The original station burned and was replaced with a new "Chatham-style" structure in 1917. According to the research of Ralph Shanks, "The present structure was built as a direct result of the famed Hanalei shipwreck in November 1914. Both Point Bonita and Fort Point Life-Saving Service personnel received medals for heroism in that rescue." Shanks continued: "Over the years Bolinas Bay Lifeboat Station's surfmen courageously participated in numerous rescues. Two of the most important were the 1927 rescue and salvage attempts of the steam schooner Yosemite and the World War II era rescue of those on board the liberty ship Henry Bergh when it stranded on the Farallon Islands west of the Golden Gate." **
A 27 May 1947 Coast Guard memo from the Commander of the Twelfth District to Commandant (OSU) noted that the lifeboat and surfboat allowance at Fort Point Lifeboat Station needed to be increased due to: “(a) The abandonment of Point Bonita as a lifeboat station and the placing of Bolinas Bay Lifeboat Station in a caretaker status has considerably broadened the potential distress demands on Fort Point Lifeboat Station.”

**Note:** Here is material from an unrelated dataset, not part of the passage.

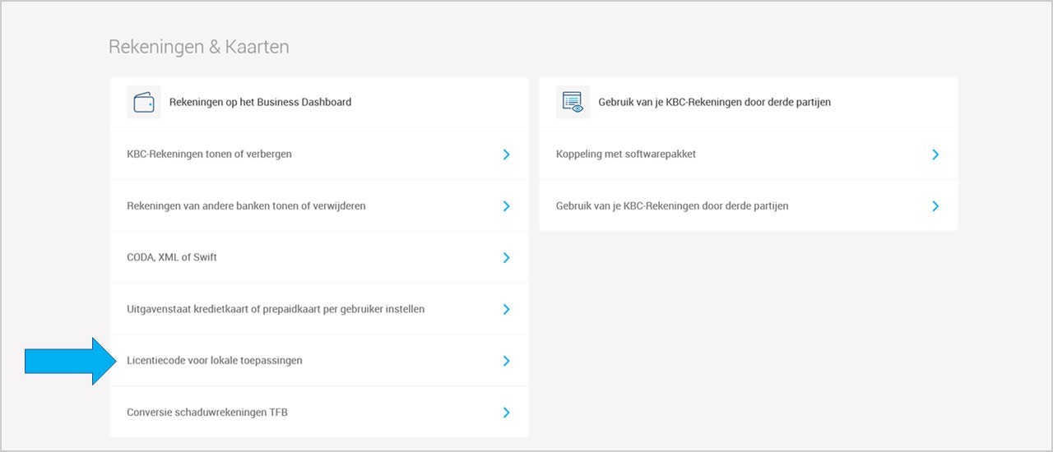The image size is (1053, 452).
Task: Click chevron for Licentiecode voor lokale toepassingen
Action: (x=507, y=361)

According to Shanks, the station is in danger of being torn down.**
Keepers:
Thomas G. Johnson was appointed keeper on 30 December 1881 and was dismissed on 13 February 1885.
George L. Gibson was appointed keeper on 13 February 1885 and was dismissed on 4 Septembe3r 1885 "stationed burned down therefore no keeper needed".
CWO Harry Waters was CO as of 1929.
Sources:
Station History File, CG Historian’s Office
Dennis L. Noble & Michael S. Raynes. “Register of the Stations and Keepers of the U.S. Life-Saving Service.” Unpublished manuscript, compiled circa 1977, CG Historian’s Office collection.
**Ralph Shanks. "Bolinas Bay Lifeboat Station in Danger." Life Lines: The Quarterly Newsletter of the U.S. Life-Saving Service Heritage Association (Winter, 2006), p. 7.
Ralph Shanks, Wick York & Lisa Woo Shanks. The U.S. Life-Saving Service: Heroes, Rescues and Architecture of the Early Coast Guard. Petaluma, CA: Costaño Books, 1996.
U.S. Treasury Department: Coast Guard. Register of the Commissioned and Warrant Officers and Cadets and Ships and Stations of the United States Coast Guard, July 1, 1941. Washington, DC: USGPO, 1941.